Hemos retomado las clases y he vuelto a mi palomar belga. Esta vez, no todas las plantas están allí para recibirme. A cambio, me esperaba en el contestador automático un mensaje del viejo Roger.
Hablar de «el viejo Roger» es quitarle años. Me pide que lo llame cuando escuche el mensaje. Yo paso varios días pensando en si llamarle o no llamarle, y en el interín me escribe él un correo electrónico. Advierto que lo reproduzco íntegro y sin cambiar una coma, para que no se piense que me atribuyo el mérito de haber confeccionado un trozo de prosa tan desternillante:
«Hols. Álvaro. ¿cómo estás y donde estás?
»Yoen Lieja enmisemana de citas médicASTODAESTASEMAAN.
»lUEGO,VACÍO PORQUE SEENBAJÓLA VISTA DAMÉTICEEMRE APREMA LLEGUÉ, SUPOMGO QUE MÑANA LA OFTALMÓLOGA HRÁ LAS MECICIOMES Y LUEGOME FABRICARA´M UNOS LETES FORTÍSIMOS,Hasat que tremunende hacerlome voy aencontrardiacapcitado.

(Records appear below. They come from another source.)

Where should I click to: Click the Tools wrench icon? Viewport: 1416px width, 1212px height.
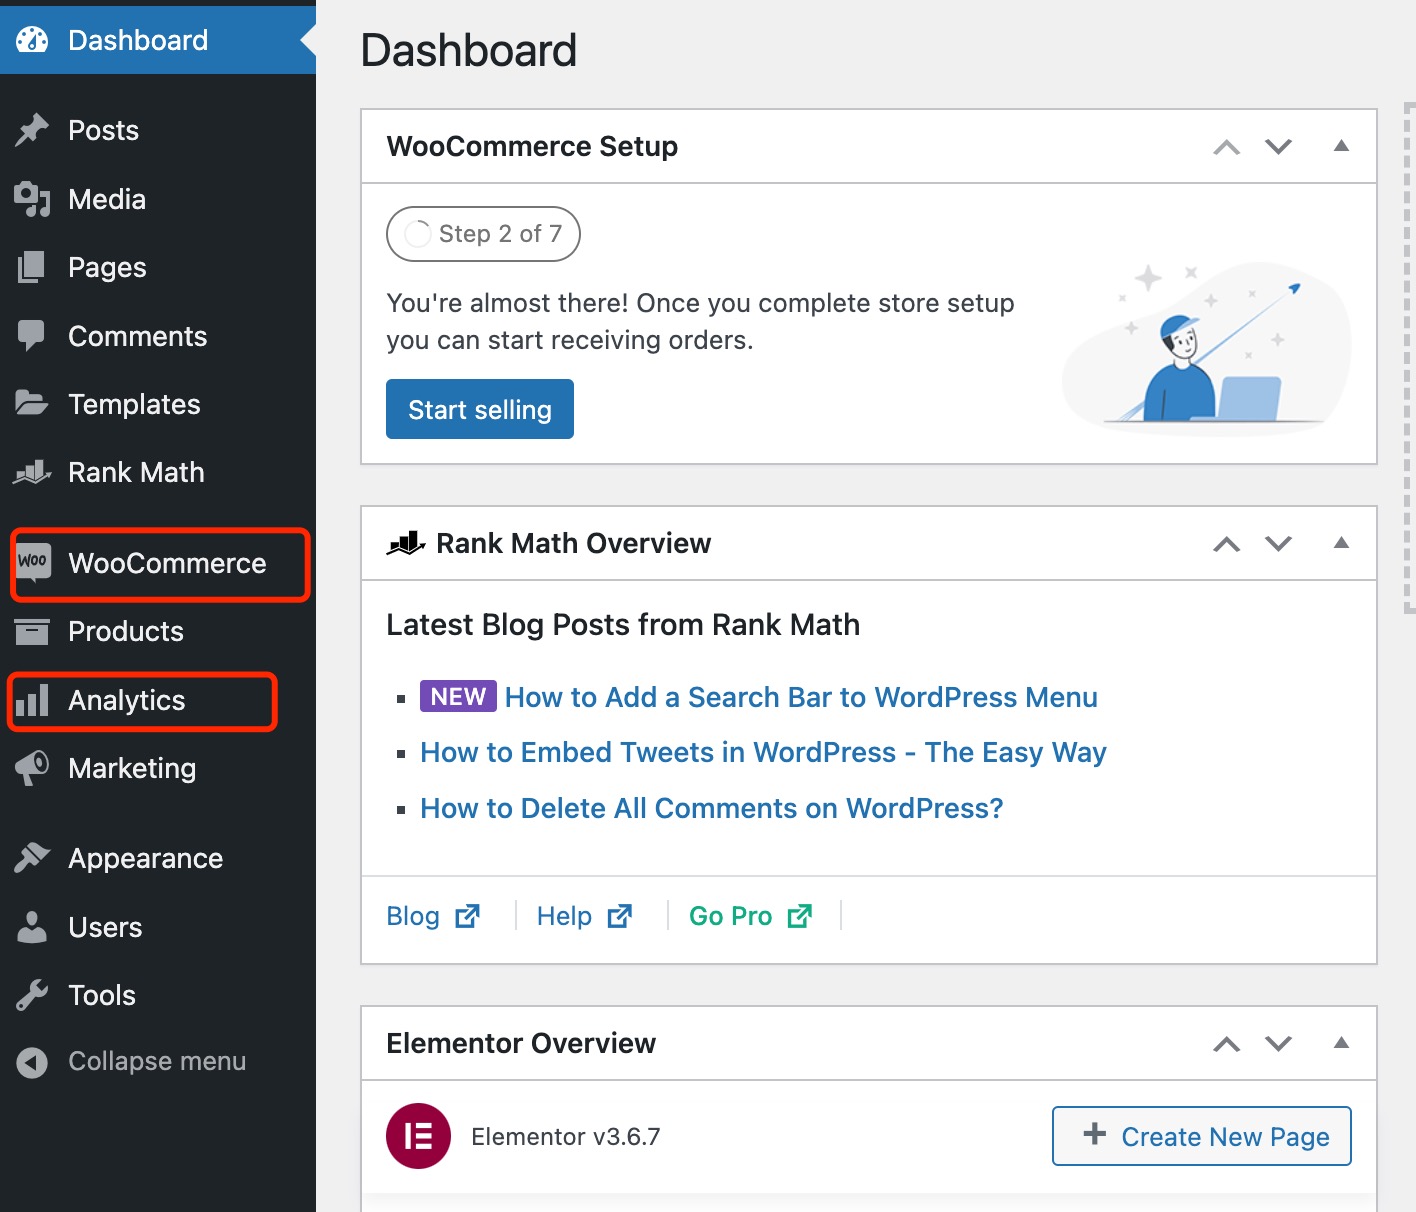click(32, 995)
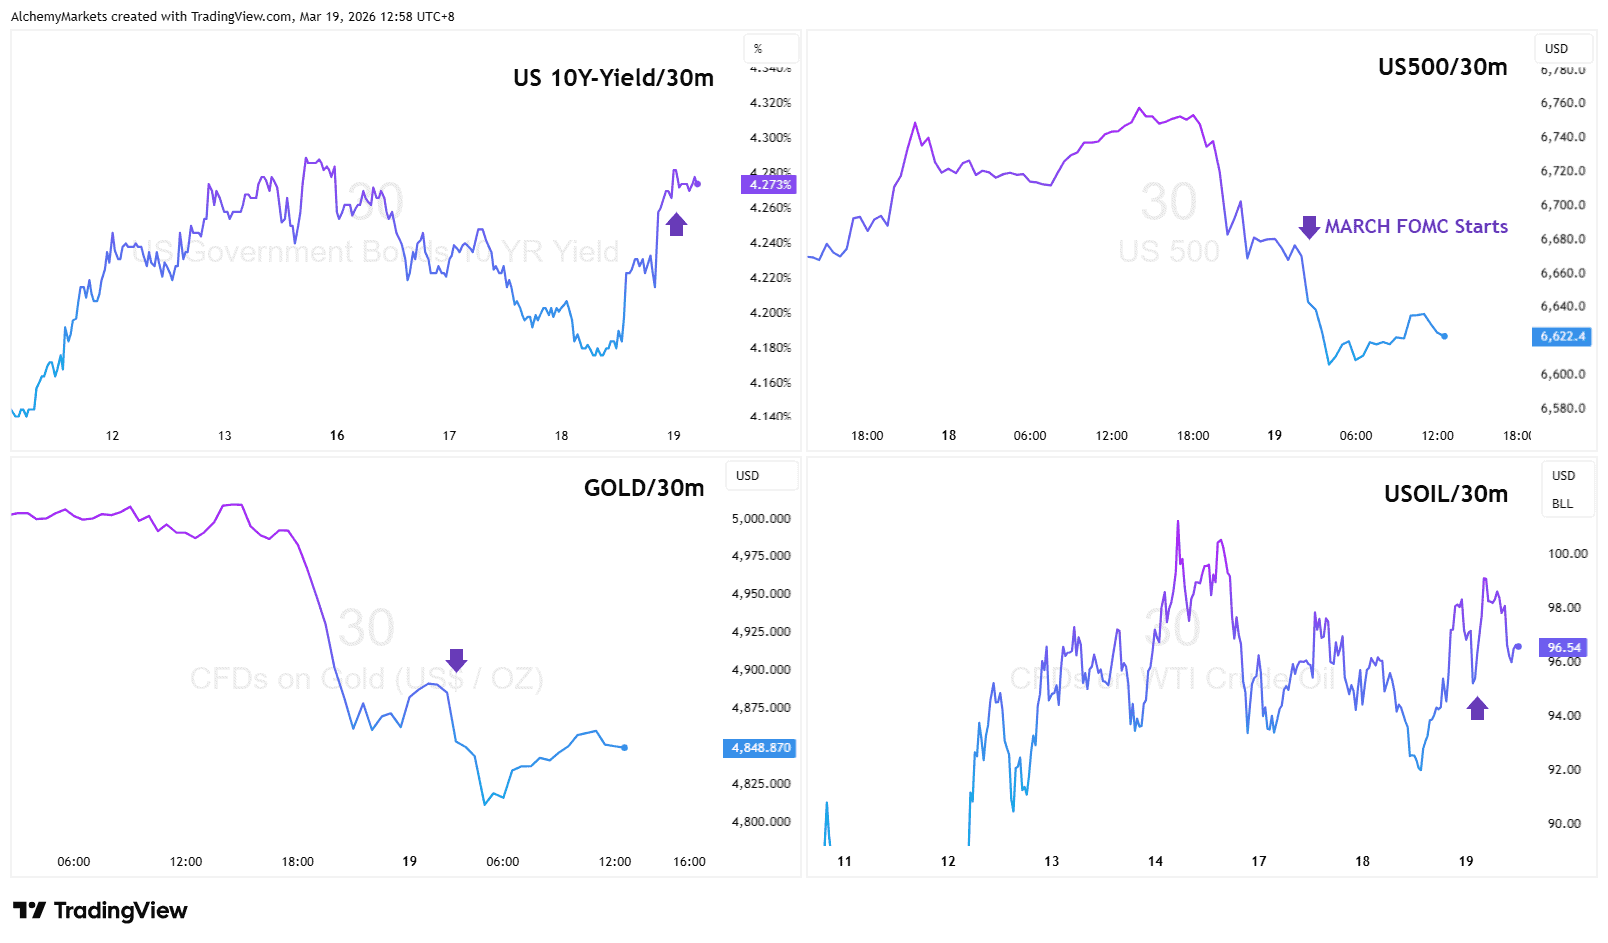This screenshot has height=943, width=1608.
Task: Click the 6,622.4 price label on US500
Action: 1562,337
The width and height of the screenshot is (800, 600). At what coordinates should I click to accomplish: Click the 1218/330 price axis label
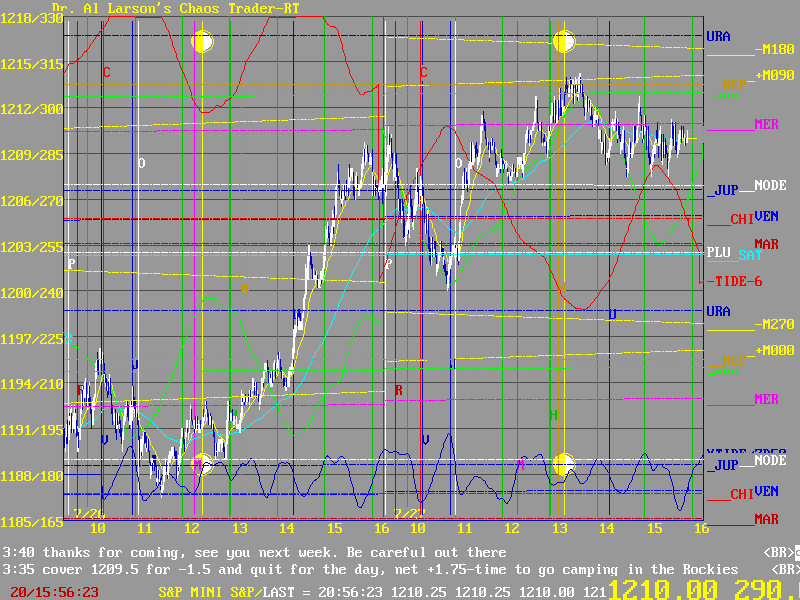coord(32,18)
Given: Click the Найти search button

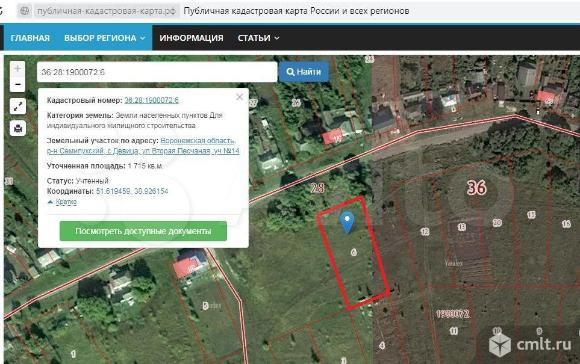Looking at the screenshot, I should click(304, 72).
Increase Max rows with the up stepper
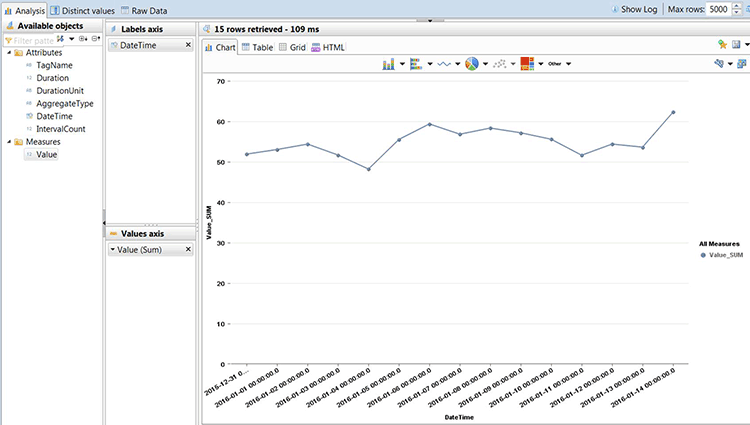This screenshot has height=425, width=750. pyautogui.click(x=738, y=6)
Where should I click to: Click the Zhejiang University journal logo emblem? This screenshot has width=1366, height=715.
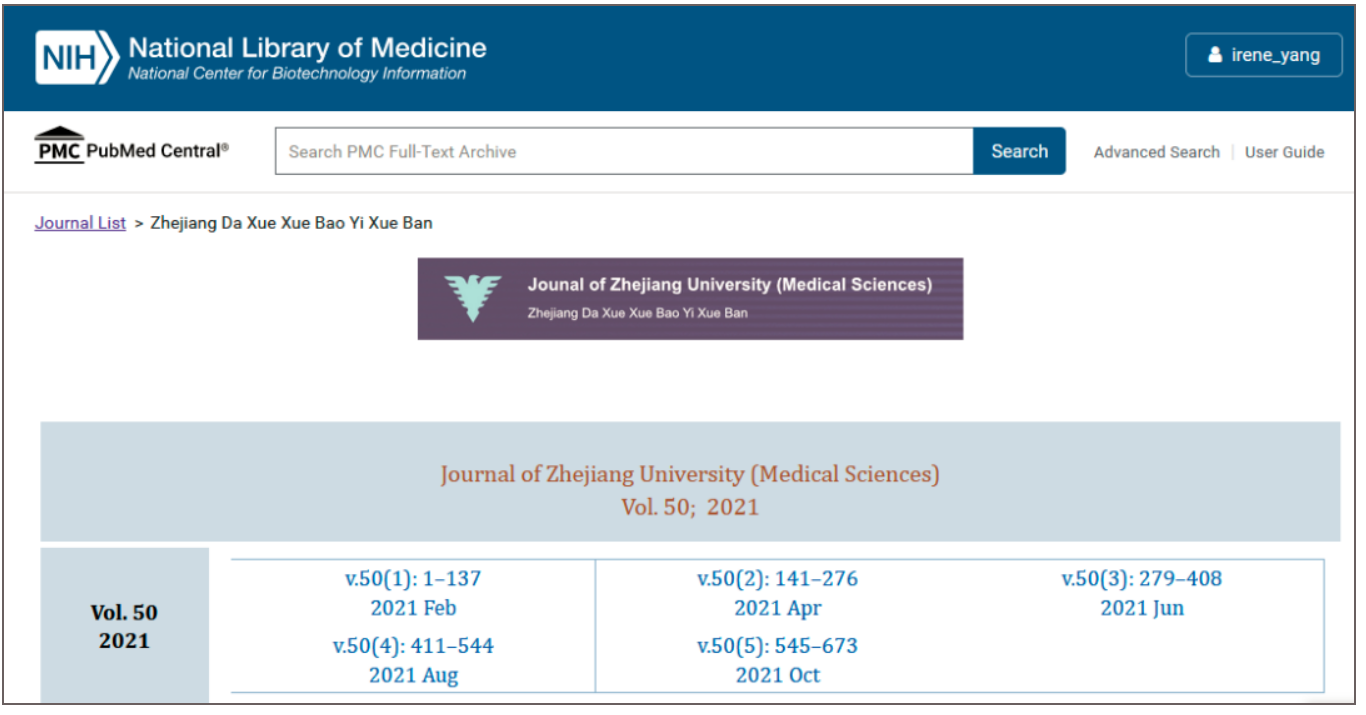pyautogui.click(x=472, y=298)
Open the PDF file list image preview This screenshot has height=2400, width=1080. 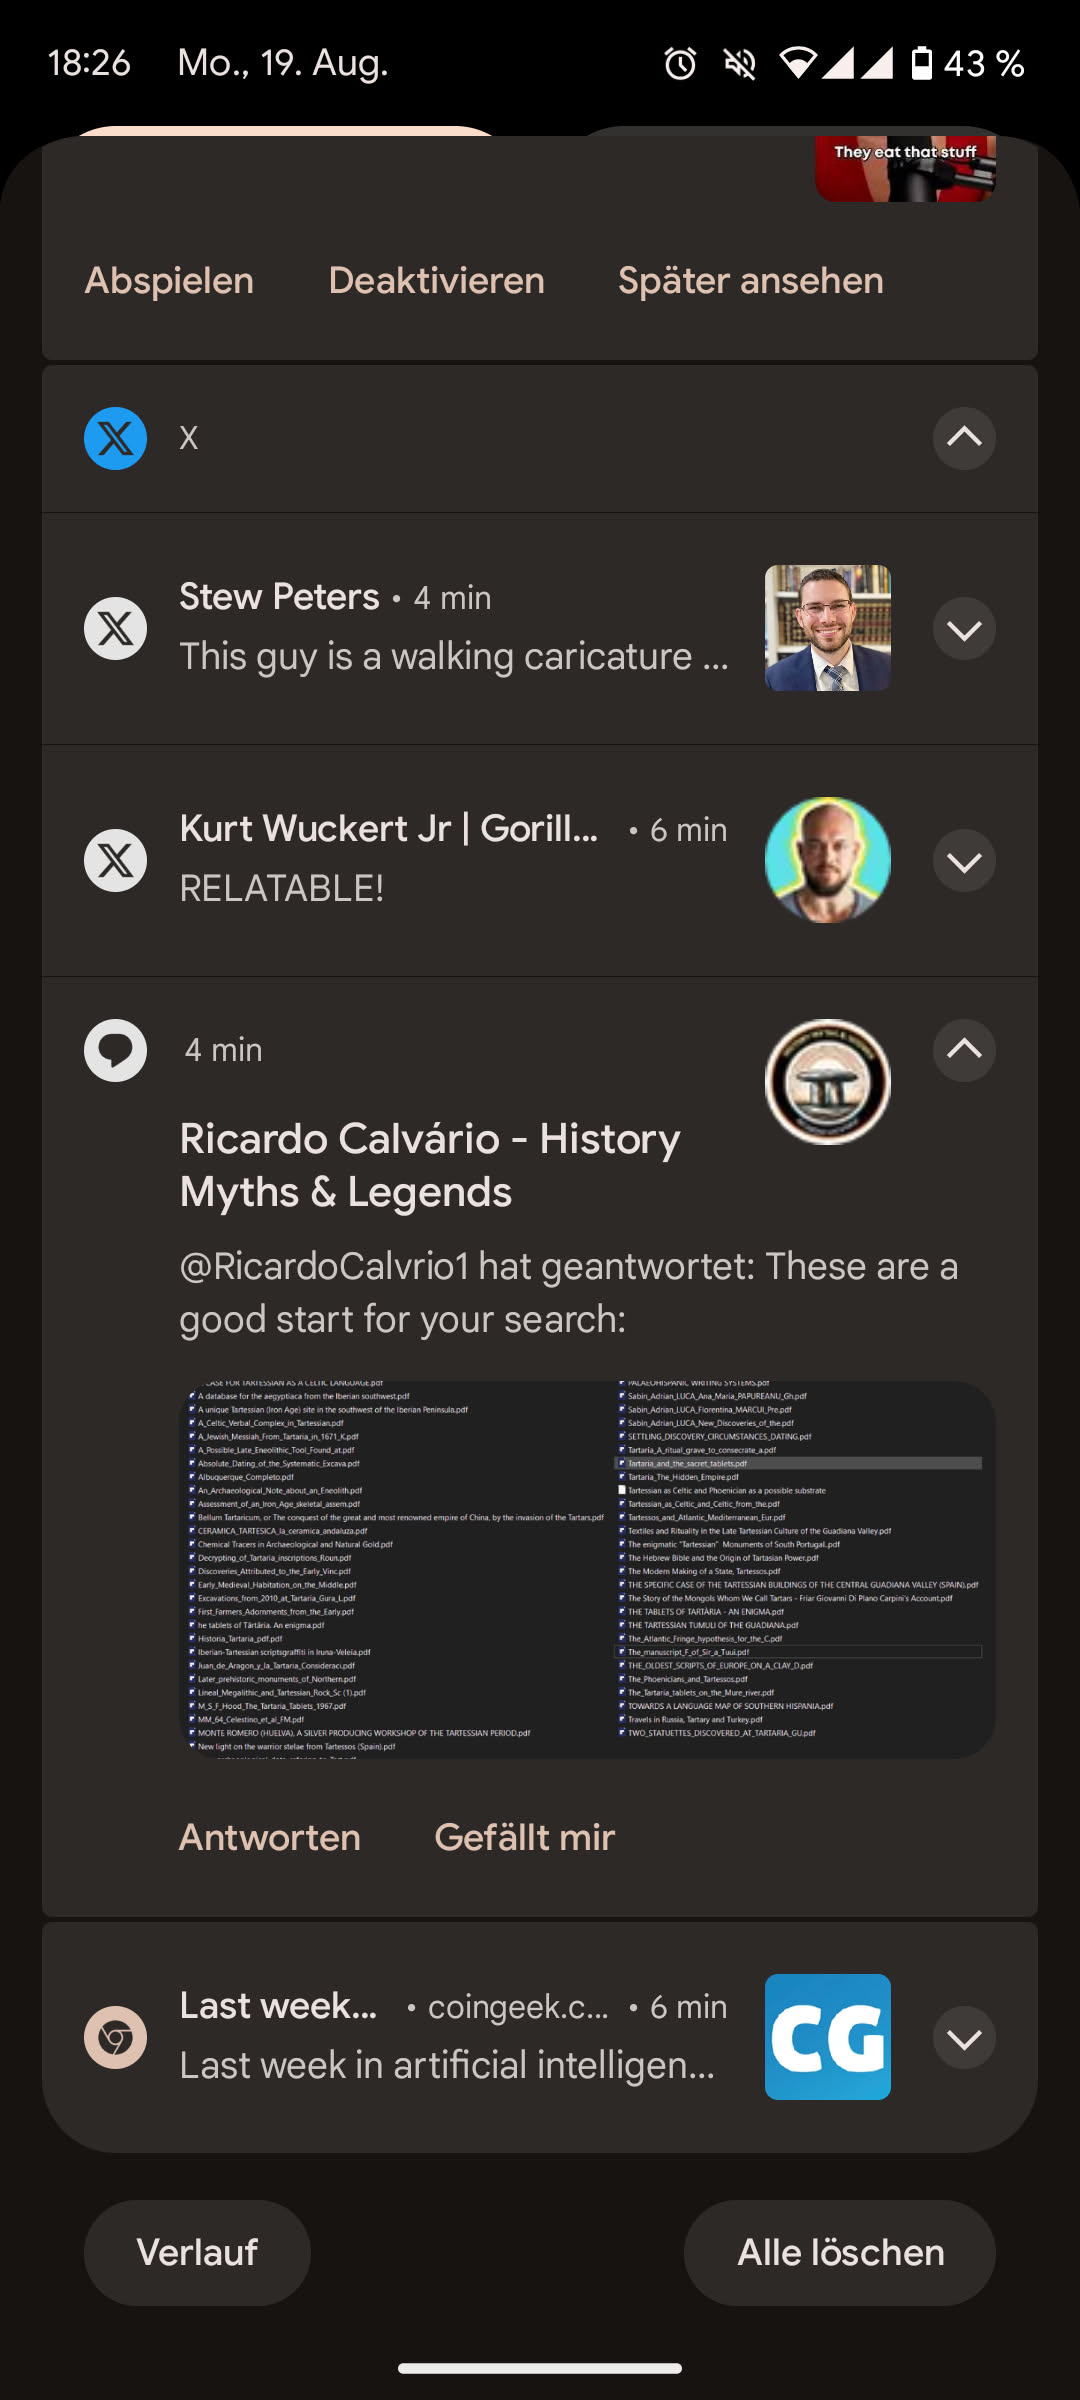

»Por favor,llamame amu clular apenas regreses (04917450 22 . favorinsitir aunque te comteteel comtestadop,porque mi aparato suem solo vecs y débilmemte.
»nabrazo, saludos atu familia».
El mensaje es un grito de ayuda. Un grito tartamudo, pero grito al fin y al cabo. Llamo al número de móvil que pone el mensaje. Lo coge una persona que no ha oído hablar nunca de Roger D.
Doy con su verdadero teléfono, lo llamo y quedamos en vernos en mi siguiente viaje belga, en el Café del Teatro. Lo encuentro cada vez más perdido en sus ropas, más encorvado bajo el peso de la gorrilla, más engullido por su chaqueta. Romain Gary escribió un precioso libro de relatos titulado Las aves van a morir a Perú; pero Roger lo desmiente volviendo siempre de Perú. Es un ave fénix de pana y espiguilla que resurge cada año de entre los posos del café. De los ojos ya está algo mejor: tiene uno que ve y otro que se malicia cosas.
El asunto de la donación de sus libros, que yo ya creía resuelto o cuando menos sentenciado, ha sufrido un percance grave. Resulta que cuando viene a Bélgica, Roger vive en un entresuelo de la casa que alguna vez fue suya, y que hoy pertenece a un sátrapa carente de principios que le amarga las estancias con travesuras propias de duendes familiares. Pues bien, la última faena de ese trasgo ha sido ocupar su garaje y arrumbar sin contemplaciones los libros que allí había, y que Roger tenía dispuestos conforme a cierta lógica difusa de intereses y proridades. Ahora habrá que proceder a una nueva revisión. Tendrá que ser, ay, cuando pase la pandemia... (Yo asiento cariacontecido).
Terminado el café, me tiende con mucho misterio un bolso de viaje que contiene cinco gruesos libracos. «Son para la biblioteca —dice, añadiendo de inmediato, admonitorio:— pero no se los des aún». Tres de ellos son ejemplares que tomó en préstamo el siglo pasado y que aún no ha devuelto. «Espera algunos años antes de llevárselos: no quiero que se den cuenta de que aún tengo otros muchos por devolver». Los que restan en la bolsa son los dos volúmenes de Don Quichotte en France, de Maurice Bardon: libros suyos, esta vez, de los que ya se siente con ánimo para desprenderse, y que lega graciosamente a la universidad, aunque la universidad, obviamente, ya tiene ejemplares de esta obra.
Me despido de Roger porque tengo tutorías.
—¿Y cuándo acabas?
—Tarde, muy tarde.
—Vaya, qué contrariedad. No tiene sentido que te espere, entonces.
—No, no creo, la verdad. ¡Qué le vamos a hacer!
En vista de eso, en un arranque que estos días tiene mucho de gallardo y temerario, Roger se va al cine, a ver qué echan.